THERE IS A PARADOX INSIDE MYSELF

Judulnya doang Inggris, tapi seterusnya akan ditulis pakai Bahasa Indonesia.

Beberapa tahun lalu, sekitar satu sampai dua tahun lalu, aku tertarik dengan tes personality untuk tahu, dari 16 personaliti yang ada, aku masuk yang mana. Aku hampir lupa urutan hasil tesnya, tapi kesemuanya menunjukkan bahwa kepribadianku adalah introvert. Tes pertama hasilnya adalah INFP, lalu berubah ke ISTJ, berubah lagi ke INFJ, dan terakhir kembali lagi ke INFP. Ternyata memang tes kepribadian itu bisa berubah-ubah tergantung situasi dan kondisi diri sendiri pada saat melakukan tes, tapi aku keukeuh ingin mencari tahu aku ini punya kepribadian apa, dan setelah baca-baca di quora, ada yang bilang bahwa untuk mengetahui kepribadianmu yang mana karena pasti bingung sebab suka berubah-ubah hasil tesnya, pilih satu kepribadian yang ciri-cirinya relate sama kamu.

Well, aku memang belum mengenal diriku sebaik dan sedalam itu, tapi aku tahu beberapa hal yang aku rasakan. Dan aku mulai meyakini bahwa aku adalah seorang INFP karena ciri-cirinya menggambarkan “aku banget”. Aku nggak akan menyebutkan semua ciri-ciri orang INFP di sini karena kalian bisa baca sendiri di google banyak banget.

Salah satu ciri yang mau aku highlight di sini adalah tentang seorang INFP yang disebut-sebut sebagai paradoks berjalan alias the walking paradox. Ini terjadi karena kepala mereka terlalu berisik dengan pemikiran-pemikiran yang saling bersilangan. Mereka bisa jadi orang yang percaya dengan cinta, tapi di satu waktu yang sama juga tidak sepenuhnya percaya dengan cinta. Mereka bisa menjadi seseorang yang idealis, tapi di satu sisi juga realistis. Dia bisa jadi orang yang rajin banget, tapi juga malas banget. Dia bisa jadi orang yang setuju dengan suatu pemikiran, tapi di saat yang bersamaan membantah beberapa poinnya. Mereka seperti ada di tengah-tengah dan cenderung netral untuk beberapa kasus.

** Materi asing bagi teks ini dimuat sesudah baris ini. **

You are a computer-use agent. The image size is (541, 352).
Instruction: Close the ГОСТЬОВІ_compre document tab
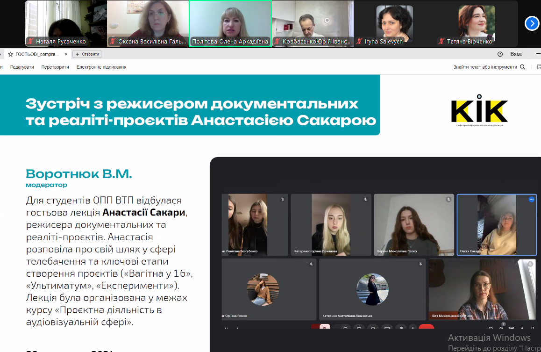coord(66,54)
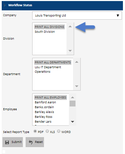Open the Company dropdown
This screenshot has height=154, width=125.
pos(77,16)
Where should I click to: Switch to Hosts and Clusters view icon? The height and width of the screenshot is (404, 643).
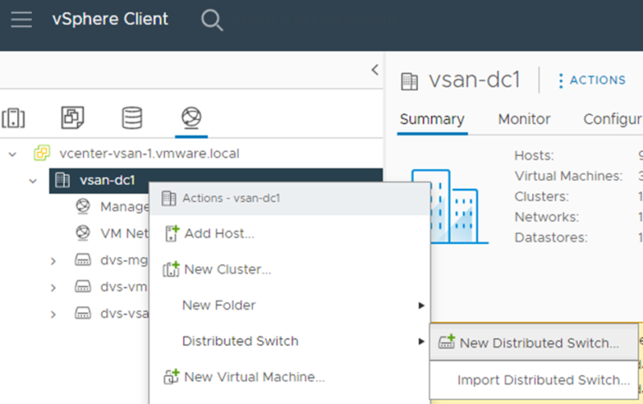pyautogui.click(x=14, y=117)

Dan menjadi seseorang yang seperti itu sangat melelahkan.

Seringkali prinsip hidup yang aku punya harus goyah karena melihat prinsip hidup tokoh lain. Aku meyakini filosofi tokoh A, tapi aku juga menganggap filosofi tokoh B juga ada benarnya. Rasanya susah sekali untuk memegang satu prinsip yang saklek bagiku. Sebab aku terbuka dengan banyak prinsip hidup yang disajikan baik dari segi filsafat atau psikologi atau yang lainnya. Tapi kupikir itu adalah hal yang wajar. Aku masih 22 tahun dan belum tahu banyak soal hidup. Mungkin aku bisa menemukan prinsip hidupku sendiri ketika aku sudah cukup tua.